My NumPy installation also uses MKL (it is part of the Anaconda distribution). Here is a timing comparison of A @ B and xmul(A, B) , using arrays of floating point values:

In [204]: A = np.random.rand(100, 30, 40)

In [205]: B = np.random.rand(100, 40, 50)

In [206]: %timeit A @ B
4.76 ms ± 6.37 µs per loop (mean ± std. dev. of 7 runs, 100 loops each)

In [207]: %timeit xmul(A, B)
582 µs ± 35.9 µs per loop (mean ± std. dev. of 7 runs, 1000 loops each)

Even though xmul uses a Python loop, it takes about 1/8 the time of A @ B .

I think this is a problem of memory ordering.

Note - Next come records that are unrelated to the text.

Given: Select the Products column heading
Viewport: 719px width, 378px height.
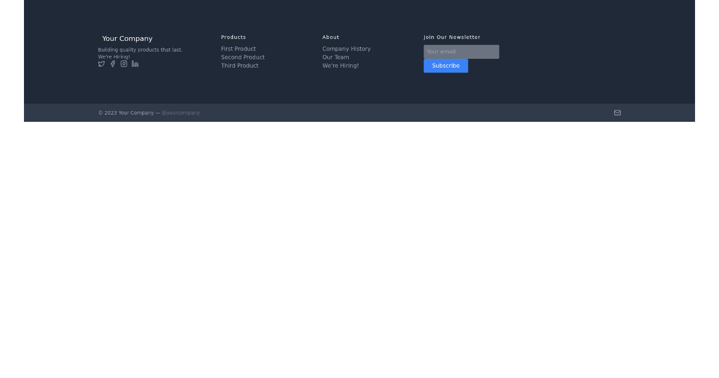Looking at the screenshot, I should click(x=233, y=37).
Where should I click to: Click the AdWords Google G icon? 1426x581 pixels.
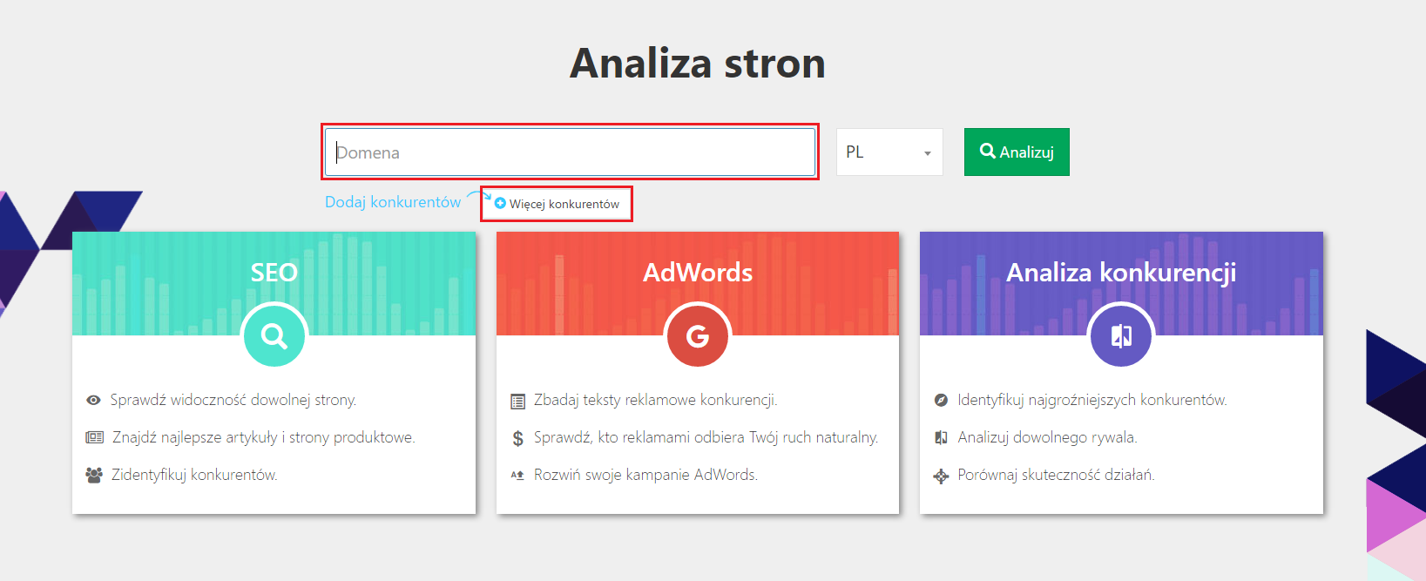tap(697, 335)
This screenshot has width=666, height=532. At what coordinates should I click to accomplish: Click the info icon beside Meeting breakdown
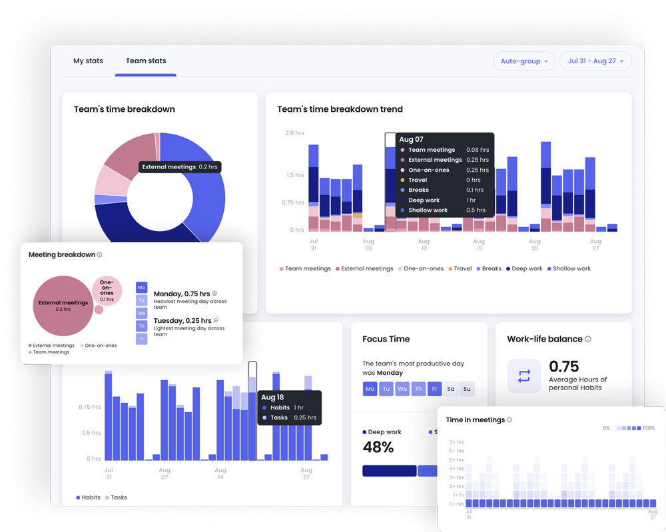point(100,255)
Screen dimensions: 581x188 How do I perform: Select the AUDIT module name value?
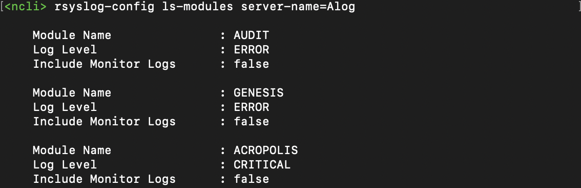coord(251,35)
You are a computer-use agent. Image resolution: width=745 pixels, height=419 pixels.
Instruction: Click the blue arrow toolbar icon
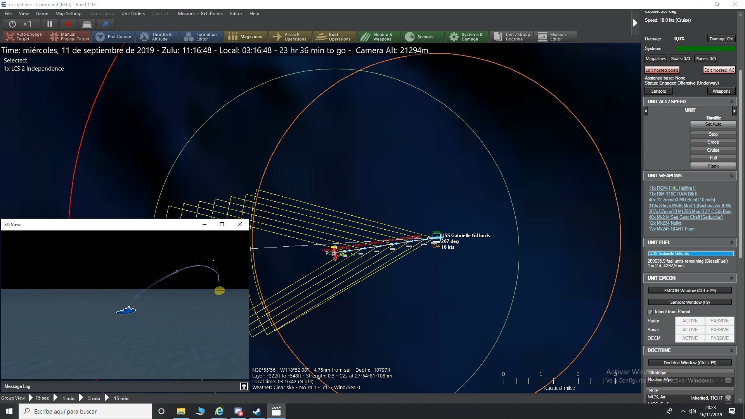coord(105,24)
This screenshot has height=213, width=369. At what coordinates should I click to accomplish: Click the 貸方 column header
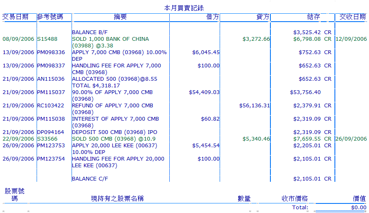[263, 17]
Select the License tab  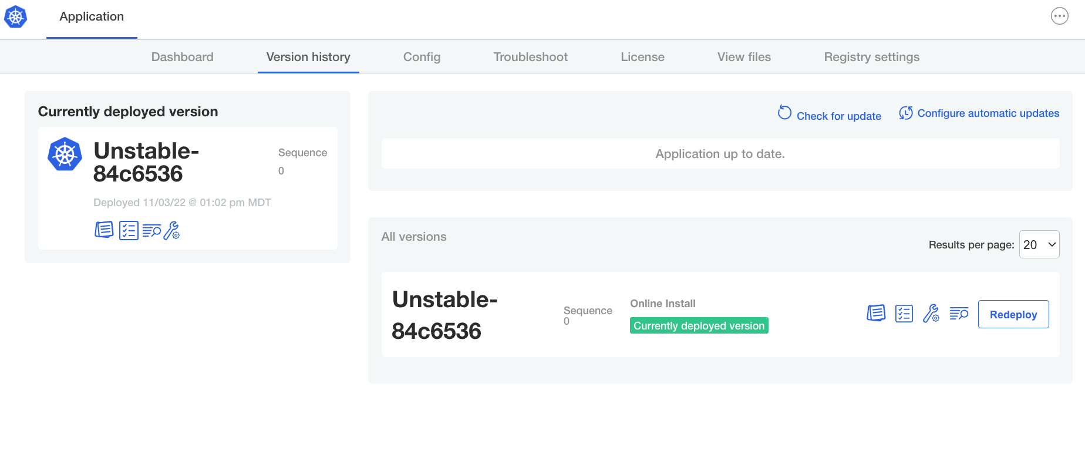642,57

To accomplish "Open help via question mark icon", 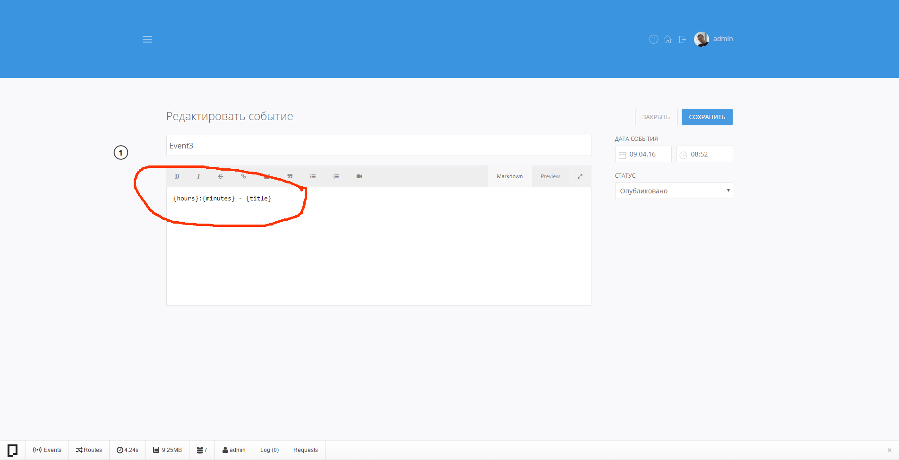I will pyautogui.click(x=653, y=39).
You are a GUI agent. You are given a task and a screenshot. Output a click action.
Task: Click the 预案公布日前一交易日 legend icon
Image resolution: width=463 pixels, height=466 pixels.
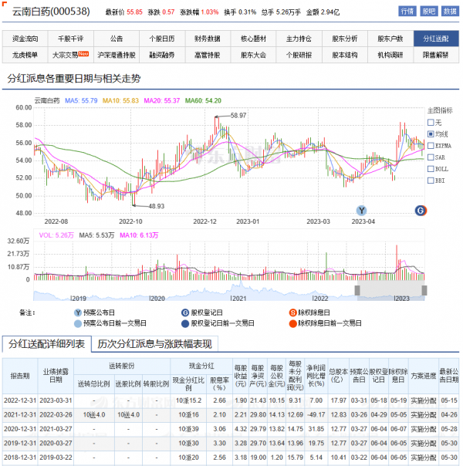click(77, 322)
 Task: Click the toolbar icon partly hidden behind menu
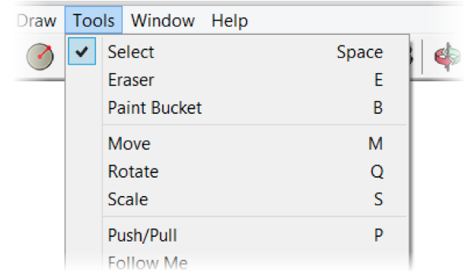(412, 56)
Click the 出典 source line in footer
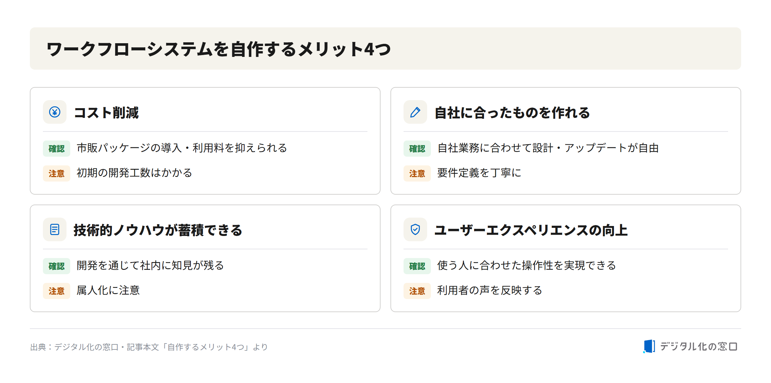This screenshot has width=771, height=383. [149, 347]
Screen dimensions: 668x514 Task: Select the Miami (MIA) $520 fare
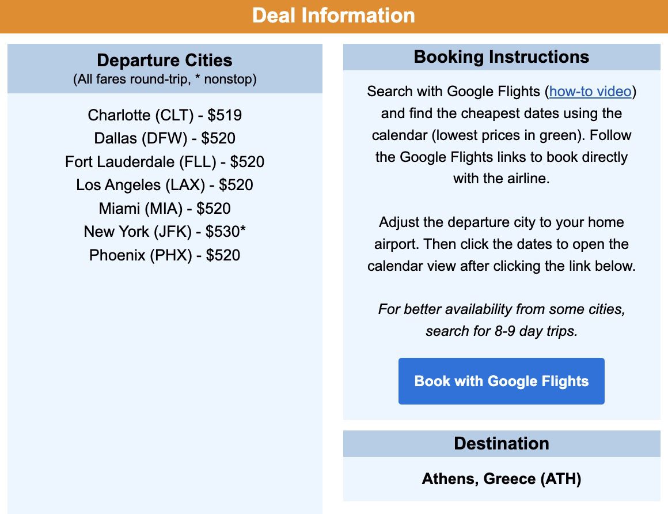164,209
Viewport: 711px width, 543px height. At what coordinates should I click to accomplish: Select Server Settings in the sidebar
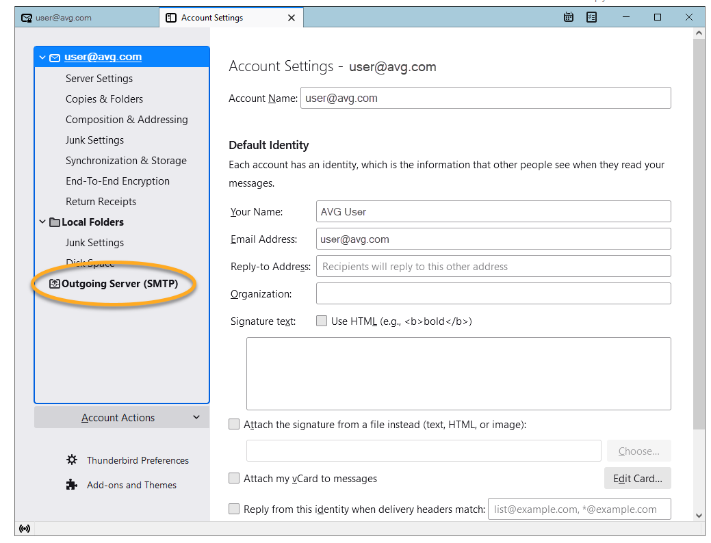pos(99,79)
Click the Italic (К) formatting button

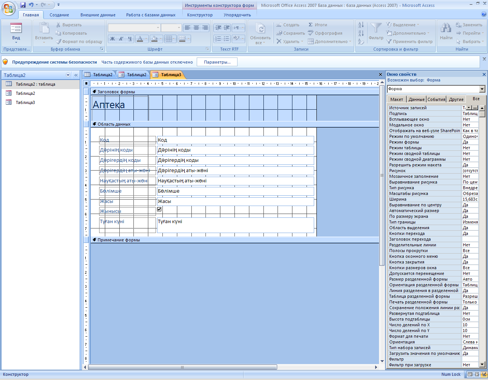coord(121,39)
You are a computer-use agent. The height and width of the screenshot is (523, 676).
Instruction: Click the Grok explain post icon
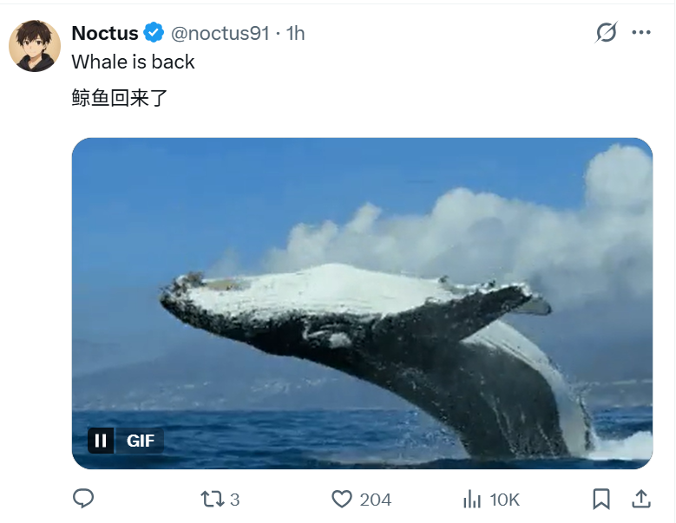[607, 32]
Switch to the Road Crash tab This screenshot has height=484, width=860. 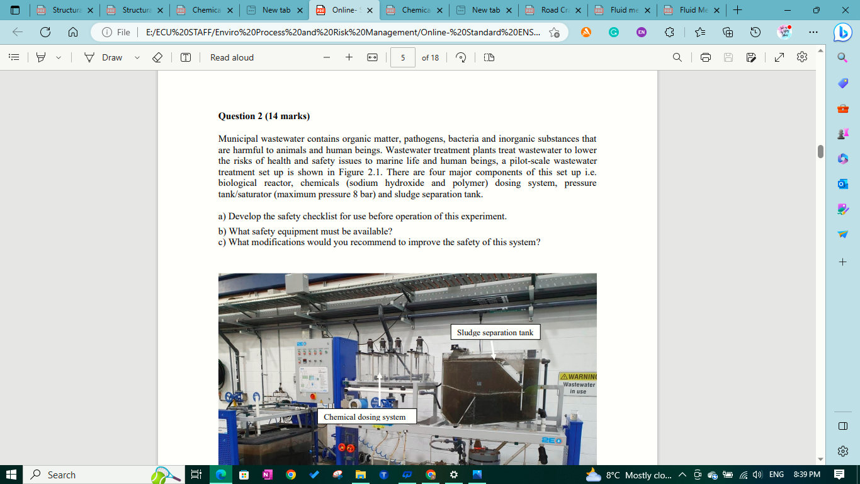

Matlab's zeros(a, b, c) is like numpy's zeros((a, b, c), order='F') , which is not the default.

Of course, as you've already identified, @ operates on different axes to mtimesx . To make the comparison fair, you should ensure your arrays are in the matlab order, then transpose to deal with the semantics difference

# note: `order` in reshape actually changes the resulting array data,
# not just its memory layout
A = np.arange(a * b * c).reshape([b, c, a], order='F').transpose((2, 0, 1))
B = np.arange(a * c * d).reshape([c, d, a], order='F').transpose((2, 0, 1))

Could you try again with the recently released NumPy 1.16? We refactored matmul to use BLAS for the inner two dimensions, which should speed up the code.